ISTANBUL — Thousands of people in more than 30 cities around Turkey took to the streets on Sunday to protest a new system of filtering the Internet that opponents consider censorship.

The Information and Communications Technologies Authority, known by its Turkish initials as B.T.K., is going to require Internet service providers to offer consumers four choices for filtering the Internet that would limit access to many sites, beginning in August.

Protesters in Taksim Square in Istanbul called the action, which regulators say is intended to protect minors, an assault on personal freedom and liberty.

The B.T.K., however, has said that Internet users will still be able to access all content if they choose the “standard” option for filtering. The other filtering options are labeled as “children,” “family” and “domestic.”

Tayfun Acarer, the chairman of the B.T.K., told reporters this month that the change came about because of complaints and demands for safer Internet use in Turkey.

Thousands of protesters in Taksim Square, who were organized through a Facebook page, chanted, “Yes, we ban!” In Ankara, the capital, people cheered, “The Internet is ours and will remain ours!”

For many people in Turkey, having to select a filtering option is just another form of censorship. Already thousands of Web sites are blocked by the state, mostly without any publicized reason.
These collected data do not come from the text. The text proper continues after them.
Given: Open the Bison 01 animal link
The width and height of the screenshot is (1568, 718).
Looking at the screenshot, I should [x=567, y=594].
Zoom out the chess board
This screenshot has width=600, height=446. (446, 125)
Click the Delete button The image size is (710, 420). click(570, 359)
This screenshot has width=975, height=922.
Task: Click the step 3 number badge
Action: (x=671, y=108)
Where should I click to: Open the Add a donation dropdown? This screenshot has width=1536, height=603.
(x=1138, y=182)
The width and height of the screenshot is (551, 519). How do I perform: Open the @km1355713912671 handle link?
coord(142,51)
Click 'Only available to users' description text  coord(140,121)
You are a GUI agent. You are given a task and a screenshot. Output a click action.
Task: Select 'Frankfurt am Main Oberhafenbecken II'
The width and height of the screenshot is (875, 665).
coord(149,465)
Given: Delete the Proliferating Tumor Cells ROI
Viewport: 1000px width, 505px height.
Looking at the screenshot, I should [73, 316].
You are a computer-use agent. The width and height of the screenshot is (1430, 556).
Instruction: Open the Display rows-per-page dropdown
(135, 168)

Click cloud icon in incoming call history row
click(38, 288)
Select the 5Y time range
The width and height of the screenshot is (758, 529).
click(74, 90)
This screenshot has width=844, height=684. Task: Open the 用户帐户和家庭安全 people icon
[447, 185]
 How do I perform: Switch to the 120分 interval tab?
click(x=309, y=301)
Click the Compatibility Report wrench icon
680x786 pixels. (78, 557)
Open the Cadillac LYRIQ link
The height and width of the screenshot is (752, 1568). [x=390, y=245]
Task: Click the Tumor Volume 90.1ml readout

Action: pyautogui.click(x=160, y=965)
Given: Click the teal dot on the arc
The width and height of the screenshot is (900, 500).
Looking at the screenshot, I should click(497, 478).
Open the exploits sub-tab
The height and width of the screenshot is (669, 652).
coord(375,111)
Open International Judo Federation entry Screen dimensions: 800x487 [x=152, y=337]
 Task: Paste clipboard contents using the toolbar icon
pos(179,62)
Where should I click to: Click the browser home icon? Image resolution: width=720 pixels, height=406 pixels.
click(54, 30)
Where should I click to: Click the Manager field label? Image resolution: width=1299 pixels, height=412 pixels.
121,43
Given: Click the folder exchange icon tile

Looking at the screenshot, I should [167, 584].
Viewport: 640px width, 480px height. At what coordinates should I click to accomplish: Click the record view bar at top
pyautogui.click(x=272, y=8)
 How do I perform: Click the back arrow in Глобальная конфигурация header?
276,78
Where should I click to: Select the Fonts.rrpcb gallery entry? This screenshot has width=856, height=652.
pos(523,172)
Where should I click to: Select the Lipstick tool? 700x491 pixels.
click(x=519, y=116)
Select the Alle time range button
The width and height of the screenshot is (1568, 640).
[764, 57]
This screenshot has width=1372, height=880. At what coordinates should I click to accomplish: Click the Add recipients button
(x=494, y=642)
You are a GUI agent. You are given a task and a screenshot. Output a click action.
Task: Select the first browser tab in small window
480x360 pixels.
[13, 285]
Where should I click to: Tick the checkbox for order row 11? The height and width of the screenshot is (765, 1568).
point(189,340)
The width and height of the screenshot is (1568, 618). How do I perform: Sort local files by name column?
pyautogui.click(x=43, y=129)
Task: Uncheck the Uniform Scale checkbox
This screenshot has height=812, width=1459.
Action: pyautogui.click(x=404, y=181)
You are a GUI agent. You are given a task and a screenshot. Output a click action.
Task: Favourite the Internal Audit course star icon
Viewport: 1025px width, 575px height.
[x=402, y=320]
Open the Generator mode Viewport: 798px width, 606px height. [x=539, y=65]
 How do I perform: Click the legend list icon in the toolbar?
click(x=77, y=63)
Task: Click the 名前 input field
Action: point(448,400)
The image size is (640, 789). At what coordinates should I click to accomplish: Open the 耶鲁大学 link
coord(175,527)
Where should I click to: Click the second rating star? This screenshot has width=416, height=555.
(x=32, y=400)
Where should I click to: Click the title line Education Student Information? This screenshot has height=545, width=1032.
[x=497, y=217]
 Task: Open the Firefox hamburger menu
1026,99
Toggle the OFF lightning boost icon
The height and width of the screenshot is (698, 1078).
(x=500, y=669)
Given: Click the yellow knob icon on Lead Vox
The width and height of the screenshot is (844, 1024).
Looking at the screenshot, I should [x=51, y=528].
Furthermore, the B.T.K. recently issued a ban on the use of dozens of casual words on the Internet, like “girl,” “partner” and “animal.” It has not explained how this word ban will be policed.

The most controversial act of Internet censorship in Turkey, so far, was against YouTube, which was blocked in 2007 after the posting of a video that was deemed insulting to Mustafa Kemal Ataturk, the founder of modern Turkey. Insulting Ataturk is a criminal offense in Turkey.

That ban was lifted after more than two years when the content was removed from the Web site.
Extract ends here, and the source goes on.